== Entries taken from a collection ==
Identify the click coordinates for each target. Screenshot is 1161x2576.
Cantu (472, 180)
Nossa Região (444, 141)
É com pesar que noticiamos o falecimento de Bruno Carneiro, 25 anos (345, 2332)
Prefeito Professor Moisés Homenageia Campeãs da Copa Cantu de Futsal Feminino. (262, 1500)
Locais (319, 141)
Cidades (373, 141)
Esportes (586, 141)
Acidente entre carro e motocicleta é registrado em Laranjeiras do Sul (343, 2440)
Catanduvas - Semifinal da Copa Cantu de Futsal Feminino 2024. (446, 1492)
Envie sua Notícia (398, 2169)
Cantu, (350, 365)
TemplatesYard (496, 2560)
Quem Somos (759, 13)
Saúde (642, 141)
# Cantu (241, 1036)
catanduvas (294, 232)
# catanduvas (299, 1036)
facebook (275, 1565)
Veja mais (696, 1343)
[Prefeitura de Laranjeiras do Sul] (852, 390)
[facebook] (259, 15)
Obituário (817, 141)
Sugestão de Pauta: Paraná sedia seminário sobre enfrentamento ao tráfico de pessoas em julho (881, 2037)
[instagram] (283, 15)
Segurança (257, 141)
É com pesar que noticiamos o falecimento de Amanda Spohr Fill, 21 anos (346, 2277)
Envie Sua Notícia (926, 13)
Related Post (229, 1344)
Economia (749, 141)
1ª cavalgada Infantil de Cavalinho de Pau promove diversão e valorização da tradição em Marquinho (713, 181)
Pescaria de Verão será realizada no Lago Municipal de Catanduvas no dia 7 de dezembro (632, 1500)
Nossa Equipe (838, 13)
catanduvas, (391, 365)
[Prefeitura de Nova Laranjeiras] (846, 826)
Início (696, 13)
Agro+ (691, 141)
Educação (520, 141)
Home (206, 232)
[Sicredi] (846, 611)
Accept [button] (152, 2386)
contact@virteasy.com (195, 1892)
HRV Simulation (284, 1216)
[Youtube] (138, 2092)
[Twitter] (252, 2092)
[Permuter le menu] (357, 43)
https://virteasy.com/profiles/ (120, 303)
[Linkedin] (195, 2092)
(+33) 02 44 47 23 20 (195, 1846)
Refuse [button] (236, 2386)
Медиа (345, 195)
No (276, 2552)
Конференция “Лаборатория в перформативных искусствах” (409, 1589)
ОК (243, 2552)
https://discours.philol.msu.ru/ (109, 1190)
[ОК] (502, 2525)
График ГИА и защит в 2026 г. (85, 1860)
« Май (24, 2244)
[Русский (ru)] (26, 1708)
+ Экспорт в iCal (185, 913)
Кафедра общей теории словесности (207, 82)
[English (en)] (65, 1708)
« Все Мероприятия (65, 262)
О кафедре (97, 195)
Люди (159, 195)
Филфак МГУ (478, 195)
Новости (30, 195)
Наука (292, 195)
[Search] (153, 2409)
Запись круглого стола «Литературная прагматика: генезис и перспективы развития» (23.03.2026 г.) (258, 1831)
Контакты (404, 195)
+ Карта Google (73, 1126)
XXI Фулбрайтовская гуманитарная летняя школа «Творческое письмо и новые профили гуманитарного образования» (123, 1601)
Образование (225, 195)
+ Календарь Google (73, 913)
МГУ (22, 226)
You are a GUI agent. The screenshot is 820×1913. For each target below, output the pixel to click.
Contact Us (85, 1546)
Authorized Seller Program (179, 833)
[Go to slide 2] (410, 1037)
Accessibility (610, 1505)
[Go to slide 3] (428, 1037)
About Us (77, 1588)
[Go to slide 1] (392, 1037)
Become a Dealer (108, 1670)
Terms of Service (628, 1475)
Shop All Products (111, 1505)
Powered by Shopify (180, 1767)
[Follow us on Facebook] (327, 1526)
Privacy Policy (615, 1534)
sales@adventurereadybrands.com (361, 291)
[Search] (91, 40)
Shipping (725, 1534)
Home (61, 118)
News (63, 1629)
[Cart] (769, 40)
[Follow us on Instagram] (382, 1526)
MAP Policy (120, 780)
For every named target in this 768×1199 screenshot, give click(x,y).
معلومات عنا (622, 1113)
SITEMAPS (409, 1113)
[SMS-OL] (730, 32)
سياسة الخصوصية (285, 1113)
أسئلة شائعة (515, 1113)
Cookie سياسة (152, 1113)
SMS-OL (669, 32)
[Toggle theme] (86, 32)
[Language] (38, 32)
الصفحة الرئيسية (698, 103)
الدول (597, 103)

== TASK TO COMPLETE ==
Reproduce exactly the entries above, limited to the lines from the one with "Кафедра общей теории словесности (207, 82)" through the one with "МГУ (22, 226)", both included.

== RESULT ==
Кафедра общей теории словесности (207, 82)
[English (en)] (65, 1708)
« Все Мероприятия (65, 262)
О кафедре (97, 195)
Люди (159, 195)
Филфак МГУ (478, 195)
Новости (30, 195)
Наука (292, 195)
[Search] (153, 2409)
Запись круглого стола «Литературная прагматика: генезис и перспективы развития» (23.03.2026 г.) (258, 1831)
Контакты (404, 195)
+ Карта Google (73, 1126)
XXI Фулбрайтовская гуманитарная летняя школа «Творческое письмо и новые профили гуманитарного образования» (123, 1601)
Образование (225, 195)
+ Календарь Google (73, 913)
МГУ (22, 226)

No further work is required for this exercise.